Él,
me provoca una sonrisa plena, exactamente la numero tres, una de mis
sonrisas preferidas que él tanto conoce. Tiene el don de saber
cúantas caras tengo, cuántas miradas, respiraciones, gestos o
sonrisas y el significado de cada una de ellas. Siempre encuentra las
palabras apropiadas para cada momento y las caras correspondientes.
Es fascinante y a la vez sorprendente. Cuando lo vi por primera vez,
no sabía quién era, tampoco me imaginaba como podía llegar a ser
pues no lo conocía.
Han
pasado los años.. que bonito es decir esa pequeña porción de
cuatro palabras, así escrito parece ser que lleváramos una larga
vida juntos pero lo cierto es que lo nuestro ha ido por épocas, no
ha habido un ritmo o un periodo de tiempo que cuente las veces que
nos hemos besado ni los días que hemos dormir juntos, porque yo lo
definiría algo así como un poco de febrero, otro poquito de octubre
y una pizca de noviembre y diciembre.
Hemos
llegado a un punto en que con sólo escucharnos por teléfono,
sabemos qué le pasa a uno o al otro, en conocer perfectamente
nuestros gustos y así comprarnos los mejores regalos, en dejar de
cocinar cosas con un ingrediente determinado porque sabemos que a uno
o al otro no le gusta. Son pequeños detalles que hacen grandes
rasgos.
Él
me ha demostrado que es una persona que esta en lo bueno y en lo
malo, que cuando he querido abandonar mis sueños el lo ha “impedido”
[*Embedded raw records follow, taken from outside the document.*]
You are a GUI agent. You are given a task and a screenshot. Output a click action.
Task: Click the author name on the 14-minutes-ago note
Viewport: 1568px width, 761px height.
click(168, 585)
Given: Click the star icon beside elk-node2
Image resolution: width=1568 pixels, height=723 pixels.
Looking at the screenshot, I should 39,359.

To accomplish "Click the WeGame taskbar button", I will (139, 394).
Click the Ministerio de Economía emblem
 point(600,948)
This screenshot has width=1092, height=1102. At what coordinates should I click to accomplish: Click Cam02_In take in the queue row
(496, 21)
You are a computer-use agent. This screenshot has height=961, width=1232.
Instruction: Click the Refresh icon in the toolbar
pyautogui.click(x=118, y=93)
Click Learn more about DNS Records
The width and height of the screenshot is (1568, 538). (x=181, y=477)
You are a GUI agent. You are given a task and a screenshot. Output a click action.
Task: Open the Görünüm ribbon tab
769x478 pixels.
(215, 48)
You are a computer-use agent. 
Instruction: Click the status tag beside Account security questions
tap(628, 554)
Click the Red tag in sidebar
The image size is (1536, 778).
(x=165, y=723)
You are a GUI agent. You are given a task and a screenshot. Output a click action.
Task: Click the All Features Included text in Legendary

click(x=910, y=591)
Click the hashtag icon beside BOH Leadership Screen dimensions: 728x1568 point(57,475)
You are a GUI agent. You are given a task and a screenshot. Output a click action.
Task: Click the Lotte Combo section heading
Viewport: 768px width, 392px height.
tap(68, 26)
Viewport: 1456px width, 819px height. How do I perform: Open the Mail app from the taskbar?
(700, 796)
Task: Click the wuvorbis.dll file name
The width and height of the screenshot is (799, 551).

digo impedido así entre comillas porque no lo ha conseguido pues no
existe cosa más cabezota en el mundo que yo, pero este mundo esta
lleno de fascinantes personas como él que alomehor no son capaces de
hacer que alguien siga persuadiendo su sueño, pero si que nunca deje
de amar.
Según
el la vida es girar pomos; sólo espero, durante toda mi vida,
encontrarme delante de muchas puertas que me trasporten a nuevos
lugares, caminos o experiencias, que aunque el sepa que quizás no me
puede tener con el para siempre, me desea siempre lo mejor y dice que
siempre habrá alguien ahí para mi, y yo muchas veces me pregunto
¿por que para alguien como yo? Y el responde sutilmente: “porque
tú eres tú, especial”
No
he contado las veces que hemos discutido porque son muchísimas, creo
que quizás más de las que nos hemos dicho “te quiero”. Ahora tu
puedes pensar que nos decimos muy poco lo que nos queremos o que
quizás no lo hacemos pero lo cierto es que discutimos muchisimo, pero se
con certeza que siempre acabara con un enorme abrazo de oso y que no
querré que para entonces me suelte la mano nunca.